2. At 8:35 a.m., in the Office Hallway by the Restraint and Seclusion Room, there a one inch gap from the ceiling and the escutcheon ring on 1 of 2 fire sprinklers.
3. At 8:50 a.m., in the Entrance Hallway, there a one inch gap from the ceiling and the escutcheon ring on 1 of 6 fire sprinklers.
4. At 8:55 a.m., in the Clean Linen Room, there were 8 bundles of towels stacked to the ceiling, blocking sprinklers from dispersing water to extinguish fire.
5. At 8:57 a.m., in Patient Lounge A, there a one inch gap from the ceiling and the escutcheon ring on 1 of 2 fire sprinklers.
6. At 10:45 a.m., in the Kitchen, there a one inch gap from the ceiling and the escutcheon ring on 1 of 4 fire sprinklers.
7. At 10:50 a.m., in Patient Room 9, there a 1/2 inch gap from the ceiling and the escutcheon ring on the pendant head fire sprinkler.
Tag No.: K0064
Based on observation, the facility failed to maintain the portable fire extinguishers in 1 of 4 smoke compartments as evidenced by a fire extinguisher mounted greater than 60 inches high from the floor to the top of the extinguisher.
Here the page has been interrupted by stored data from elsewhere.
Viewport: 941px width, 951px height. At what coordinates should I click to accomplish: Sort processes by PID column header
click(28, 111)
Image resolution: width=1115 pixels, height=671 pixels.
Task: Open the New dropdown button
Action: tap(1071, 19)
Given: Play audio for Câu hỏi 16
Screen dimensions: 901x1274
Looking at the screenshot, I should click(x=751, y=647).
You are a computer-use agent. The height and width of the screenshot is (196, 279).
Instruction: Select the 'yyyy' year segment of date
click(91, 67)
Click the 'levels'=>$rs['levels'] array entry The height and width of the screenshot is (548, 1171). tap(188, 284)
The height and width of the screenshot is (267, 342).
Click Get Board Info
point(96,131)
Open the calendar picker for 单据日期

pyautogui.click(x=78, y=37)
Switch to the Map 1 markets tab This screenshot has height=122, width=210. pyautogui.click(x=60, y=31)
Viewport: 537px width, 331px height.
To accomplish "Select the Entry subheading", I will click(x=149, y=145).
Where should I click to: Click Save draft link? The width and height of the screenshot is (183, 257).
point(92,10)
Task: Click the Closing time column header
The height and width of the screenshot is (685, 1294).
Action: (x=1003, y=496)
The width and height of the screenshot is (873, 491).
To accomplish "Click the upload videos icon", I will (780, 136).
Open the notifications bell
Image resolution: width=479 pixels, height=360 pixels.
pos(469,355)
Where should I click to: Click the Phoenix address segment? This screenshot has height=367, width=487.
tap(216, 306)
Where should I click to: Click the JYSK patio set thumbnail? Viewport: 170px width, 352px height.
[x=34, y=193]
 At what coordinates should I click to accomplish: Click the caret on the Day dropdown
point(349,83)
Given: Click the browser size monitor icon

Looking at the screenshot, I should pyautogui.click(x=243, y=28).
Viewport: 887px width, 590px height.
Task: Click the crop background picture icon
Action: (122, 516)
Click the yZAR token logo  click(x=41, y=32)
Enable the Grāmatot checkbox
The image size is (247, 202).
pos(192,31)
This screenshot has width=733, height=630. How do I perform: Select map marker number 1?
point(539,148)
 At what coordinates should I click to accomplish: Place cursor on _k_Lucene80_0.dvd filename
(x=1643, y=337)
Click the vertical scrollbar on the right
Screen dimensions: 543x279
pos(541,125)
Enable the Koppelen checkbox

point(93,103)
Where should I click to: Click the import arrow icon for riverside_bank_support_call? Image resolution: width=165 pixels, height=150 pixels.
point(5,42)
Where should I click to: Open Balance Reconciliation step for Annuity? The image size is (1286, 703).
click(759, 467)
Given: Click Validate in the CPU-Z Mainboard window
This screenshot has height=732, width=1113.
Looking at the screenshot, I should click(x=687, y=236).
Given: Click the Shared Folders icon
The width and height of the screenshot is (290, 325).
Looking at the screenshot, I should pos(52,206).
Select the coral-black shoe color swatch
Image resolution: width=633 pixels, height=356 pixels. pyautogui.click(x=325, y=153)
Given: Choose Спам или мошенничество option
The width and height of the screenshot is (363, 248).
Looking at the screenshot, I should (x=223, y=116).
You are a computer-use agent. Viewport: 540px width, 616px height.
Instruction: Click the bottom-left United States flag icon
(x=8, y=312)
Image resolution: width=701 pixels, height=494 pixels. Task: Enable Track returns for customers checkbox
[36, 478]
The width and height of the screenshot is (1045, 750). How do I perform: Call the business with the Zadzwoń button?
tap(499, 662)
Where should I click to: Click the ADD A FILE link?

This finding could result in delayed respone to a fire and increase the risk of injury to patients visitors and staff in the event of a fire.
Findings:
During a tour of the facility with facility staff on September 27, 2010 through September 28, 2010, the fire extinguishers were observed.
September 27, 2010:
At 10:40 a.m., in the Laundry on the wall near the door, the fire extinguisher was mounted at approximately 75 inches from the floor to the top of the extinguisher.
NFPA 10 Standard for Portable Fire Extinguishers, 1998 Edition
1-6.10 Fire extinguishers having a gross weight not exceeding 40 lb (18.14 kg) shall be installed so that the top of the fire extinguisher is not more than 5 ft (1.53 m) above the floor. Fire extinguishers having a gross weight greater than 40 lb (18.14 kg) (except wheeled types) shall be so installed that the top of the fire extinguisher is not more than 3 1/2 ft (1.07 m) above the floor. In no case shall the clearance between the bottom of the fire extinguisher and the floor be less than 4 in.